Il figure en procédure un arrêté n°31-2025-08-29-00006 portant délégation de signature aux membres du corps préfectoral durant les permanences leur permettant de signer différents actes concernant les étrangers et M. [R], sous-préfet de [Localité 4], est bénéficiaire de ladite délégation.
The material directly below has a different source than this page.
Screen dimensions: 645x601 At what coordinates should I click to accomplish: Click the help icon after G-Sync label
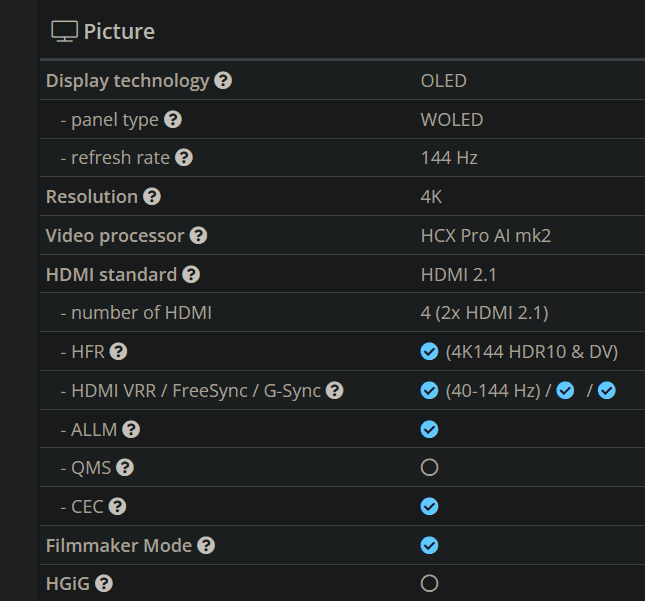[335, 390]
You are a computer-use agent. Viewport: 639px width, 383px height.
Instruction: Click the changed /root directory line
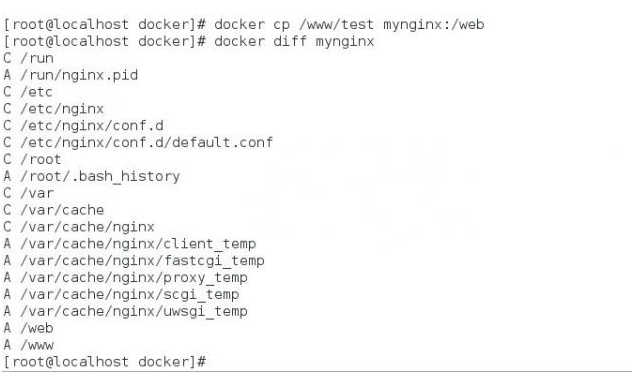(x=32, y=159)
L’article 2 dudit arrêté précise que les décisions relatives à la présente délégation sont instruites par le sous-préfet de permanence.
Dans le cadre de l’audience en appel, l’administration n’a pas comparu et n’a produit aucune pièce complémentaire.
Il se déduit de ces éléments que le juge ne peut effectuer son contrôle, à ce stade de la procédure, qu’en étant en possession de tous les documents permettant d’apprécier l’existence d’une délégation de compétence ce qui suppose en l’espèce, au regard de la rédaction de l’arrêté portant délégation de compétence, la production de tableaux de permanence ou de tout document relatif à cela.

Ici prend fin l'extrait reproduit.